At the Table

August 28, 2016

by the Rev. Louise Browner Blanchard


15th Sunday after Pentecost (Proper 17)

Luke 14:1, 7-14

When I was a little girl, one of the highlights of the summer was visiting my grandmother in Tazewell, in southwestern Virginia. She lived in the same big house where she had grown up with her five siblings, and it was enchanting. Unlike our typical suburban house in Ohio, my grandmother’s house had a grape arbor and a fish pond, a creepy basement and a mysterious attic, a parlor and a pantry, and a really long banister to slide down. One of my favorite rooms was the dining room. It had a huge table, and every night, it was surrounded by people who squeezed in for a delicious meal and delightful conversation, including us children. Family dinners at home were just my parents and sister and brother and I, and my parents’ dinner parties were strictly adults only.  But at my grandmother’s, the children were always invited. It was thrilling. I never knew who I might sit next to: the great aunt who arrived in her chauffeur driven car or the great uncle who smelled of the cigarettes and alcohol he consumed all day long; the rector of the local Episcopal church, one of my mother’s high school teachers, or the lady doctor who was my grandmother’s lifelong best friend; the second cousin who was a star athlete or the one with Down’s syndrome. The point was that we were all seated around the table together, sharing the same meal and the same conversation.

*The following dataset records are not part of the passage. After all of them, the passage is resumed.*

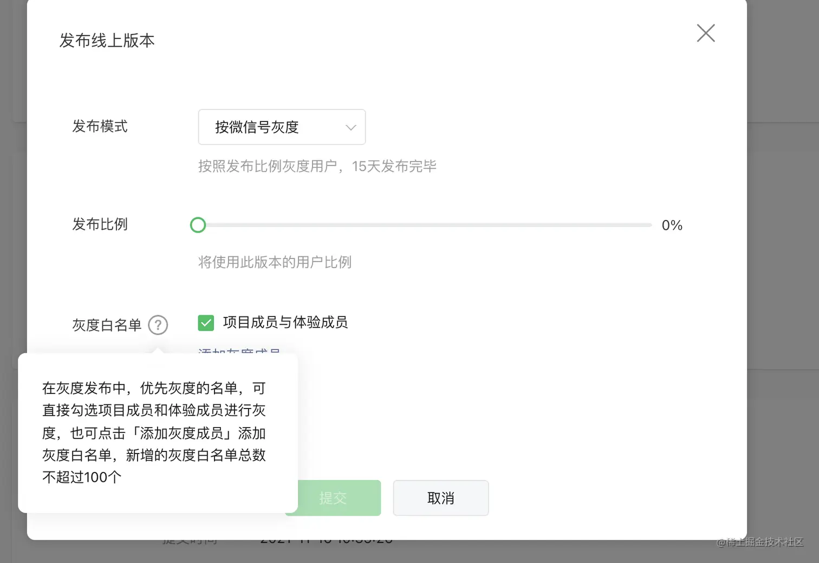Toggle the 项目成员与体验成员 checkbox off
This screenshot has width=819, height=563.
click(x=206, y=322)
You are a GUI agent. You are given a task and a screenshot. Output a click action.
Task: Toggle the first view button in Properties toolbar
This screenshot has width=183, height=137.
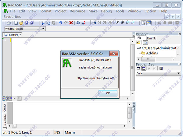139,68
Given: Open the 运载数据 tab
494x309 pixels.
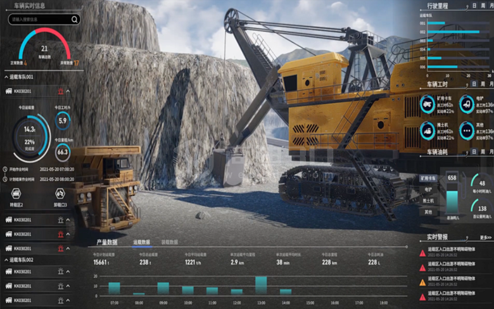Looking at the screenshot, I should (x=141, y=242).
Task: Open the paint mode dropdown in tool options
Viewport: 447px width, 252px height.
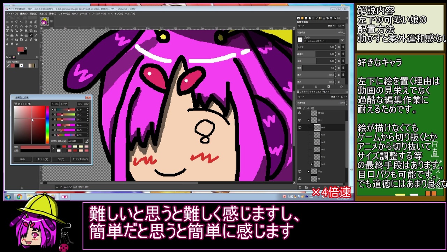Action: tap(317, 26)
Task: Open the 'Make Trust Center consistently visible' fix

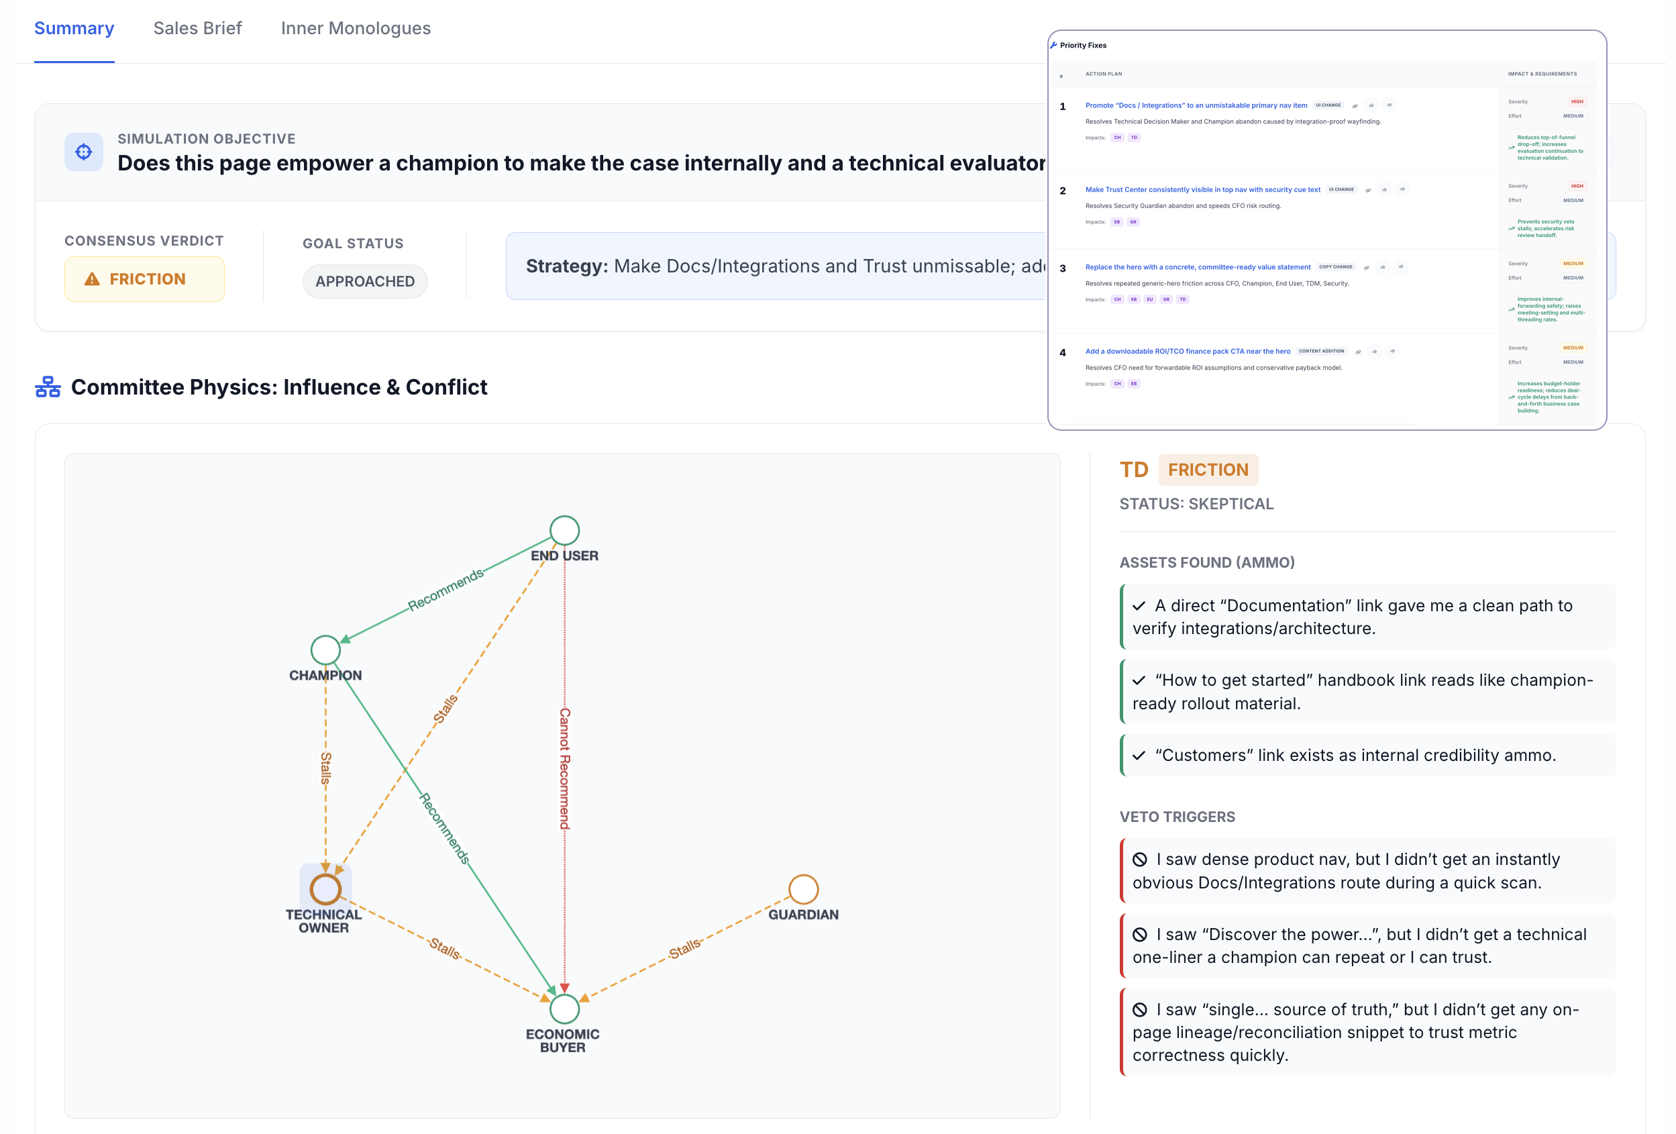Action: click(1202, 190)
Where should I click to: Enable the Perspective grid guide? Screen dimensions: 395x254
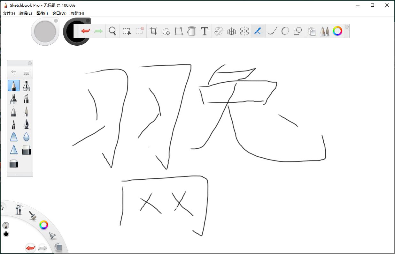[231, 31]
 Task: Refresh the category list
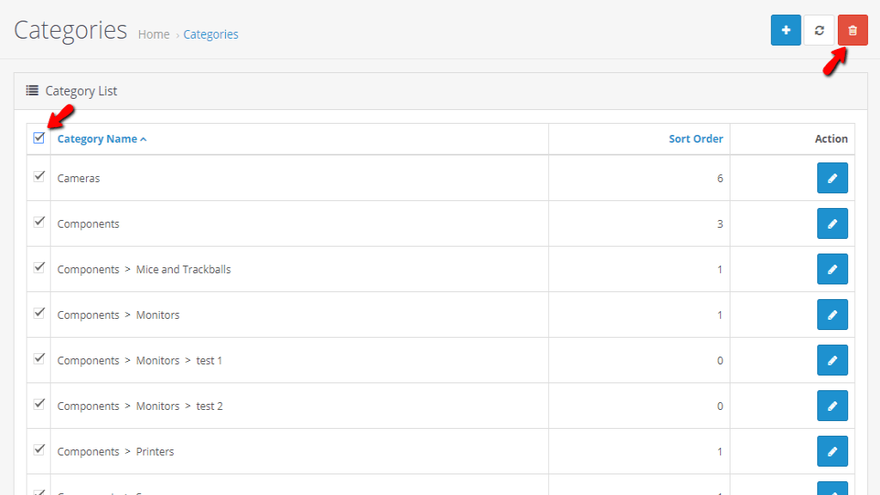point(819,29)
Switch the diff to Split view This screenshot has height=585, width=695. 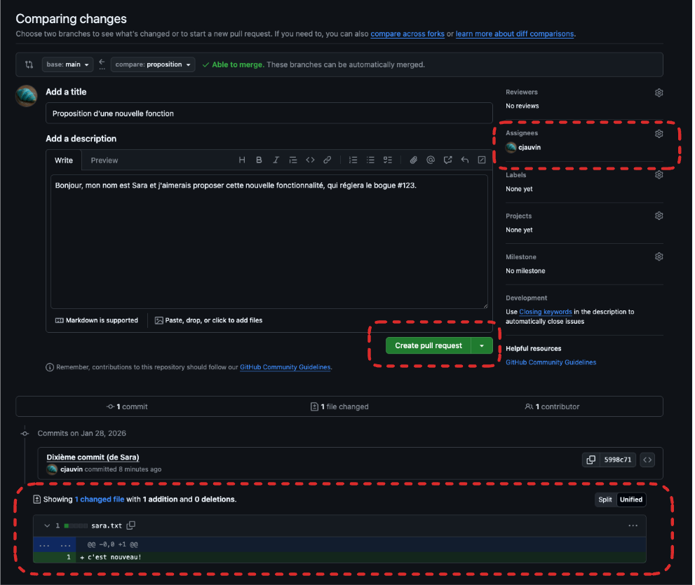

To this day, I have never eaten meals so regularly with such a wide cast of characters. I marvel at my grandmother’s gift for hospitality and her expectation that her guests of all ages, sorts, and conditions would enjoy one another’s company, or at least have some appreciation of being together. I think of the lessons that she subtly taught us about not simply accepting, but welcoming people as they are. I’m astonished at the lasting impression those meals have made and the thoughts they still provoke.

But I also have to be honest. As wide-ranging as the guests at those dinners were and as wonderful as the examples I learned from them, I can’t help but think now about who wasn’t at those dinners so many years ago. I start with who I remember as the “back door people,” the people who bypassed the front door and went straight to the back when they came to my grandmother’s house: the women who brought the eggs and butter and cooked and served, the men who tended the grape arbor and fish pond and drove my great aunt, the families who were my grandmother’s clients at the Welfare Department. The gathering around my grandmother’s table was indeed varied, but let’s face it: there were plenty of people who would not have been welcome.

Jesus was constantly using the dinner table to remind people that everyone is welcome in the kingdom of God. In Jesus’s time, the dinner table was a place of aspiration. People jockeyed not just for invitations to dinner, but for their actual places at the table in order to further their positions. They avoided eating with those of lesser economic and social status. As soon as one dinner was finished, competition over who would eat with whom at the next dinner began. The focus was on advancing one’s own influence and power by controlling and limiting who else had access to it.

But Jesus used his place at the table to invite people to consider a world where God’s kingdom is manifested by expanding access rather than limiting it; a place where, as he says, “people will come from east and west, from north and south, and will eat in the kingdom of God.”[1] Jesus exemplifies a kingdom where people drink from the same well as sworn enemies, dine with known sinners, and invite the poor, the crippled, the lame, and the blind to the table. Whether he’s eating with tax collectors, allowing his feet to be anointed at the table, or feeding thousands, there is simply no way to get around his message that the kingdom is broader than we imagine. “Jesus Christ is the same yesterday and today and forever.”[2] We might limit our access to the kingdom of God by our refusal or unwillingness to believe in its expansiveness, but Jesus never wavers that it is open to everyone.

We focus on that message Sunday after Sunday, particularly in the Eucharist, our own recreation and remembrance of what it means to gather at the table in the kingdom of God. Today’s gospel invites us to consider the impact of this gathering not just as we experience it this morning, but as we reflect on it throughout the week. How does our life at St. Mary’s reflect the kingdom of God? Whom do we welcome here? Who feels welcome here? Whom do we exclude, however inadvertently or subconsciously? Those questions are not meant to convict us for what we have done or failed to do, but to encourage us – to encourage us to live more fully and intentionally into the vision of God’s kingdom, both here at St. Mary’s and as we represent St. Mary’s in our lives and world throughout the week.

As we go out into the world today, consider how we manifest the kingdom of God in our common life and individually…Think about it, pray about it, and, yes, talk about it around the dinner table – and don’t forget to include the children. I promise you they’re paying attention.